The Appellant (“Father”) and Appellee (“Mother”) had a child in 2004.  Mother and Father never married, and the child lived at times with each parent separately or with both parents. In 2006, while the child was living with Father, Mother decided to marry and move to Maryland to be with her new husband. Mother wanted to take the child with her to Maryland, but Father did not agree; Mother moved to Maryland without the child. There was no written agreement regarding custody. Father filed a paternity action. After a trial, the family court entered an order providing for joint custody and equal parenting time. Father appealed, arguing that this was a relocation case and thus the family court should have considered the relocation factors set out in A.R.S. § 25-408(I).

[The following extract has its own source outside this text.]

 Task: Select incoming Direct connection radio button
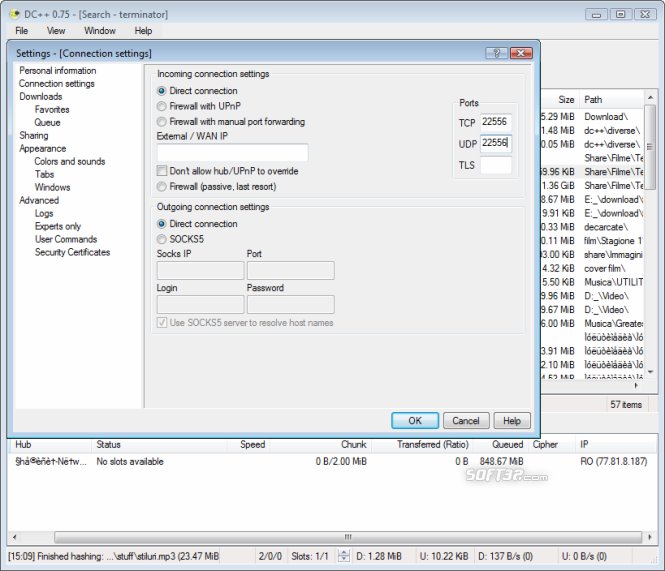[162, 91]
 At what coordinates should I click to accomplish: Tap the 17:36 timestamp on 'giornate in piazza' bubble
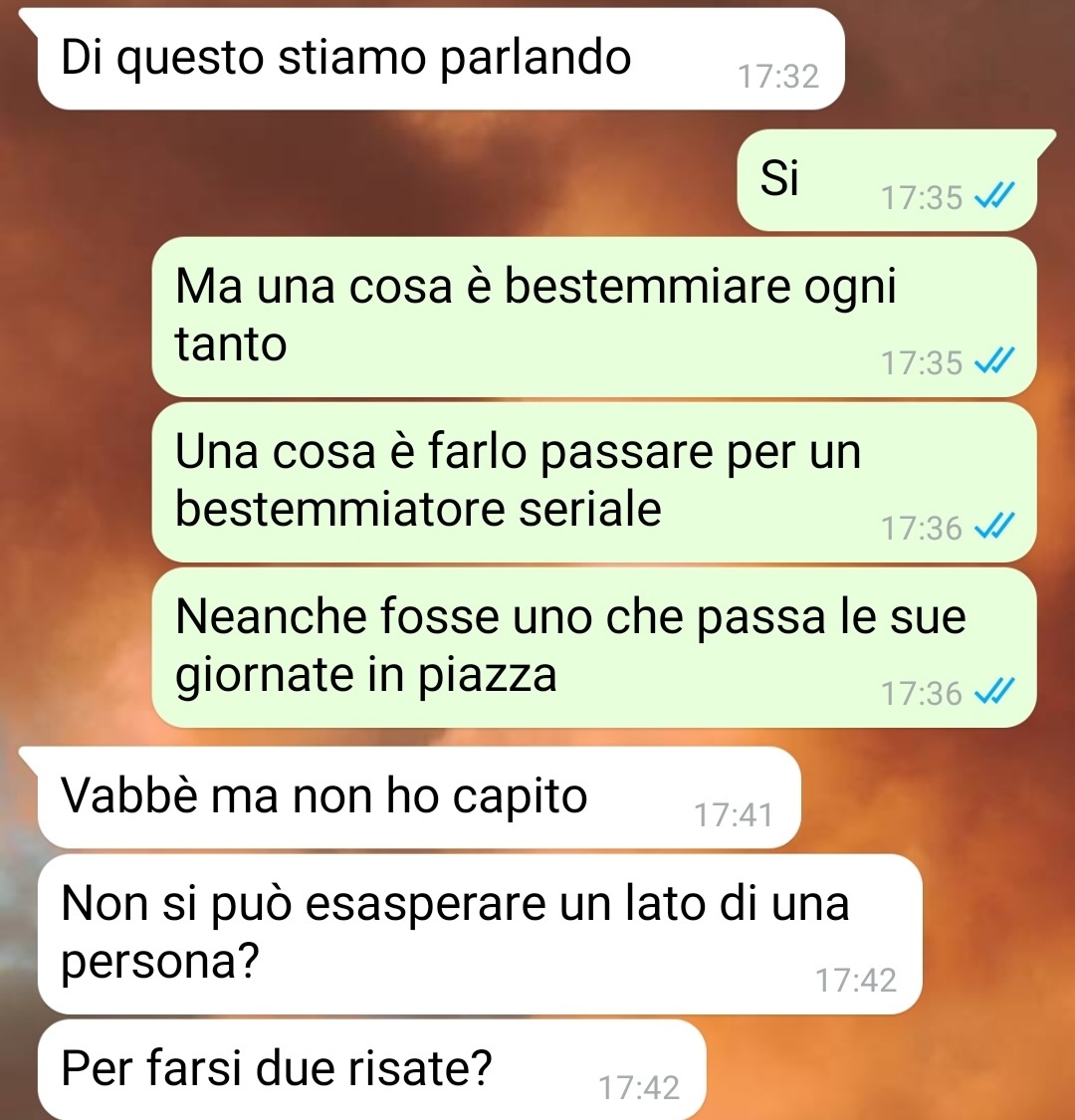pyautogui.click(x=922, y=694)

The Arizona Appeals Court affirmed the family court’s order. A.R.S. § 25-408(B) sets out the statutory prerequisites for the application of the statutory relocation factors. The Court held that the plain language of the prerequisites means that a family court must consider the statutory relocation factors only when either (1) there is “a written agreement or court order providing for custody or parenting time by both parents” or (2) both parents reside in Arizona. Since neither prerequisite applied here, the Appeals Court held that the family court was not required to consider the statutory relocation factors.

Judge Gemmill authored the opinion; Judges Weisberg and Orozco concurred.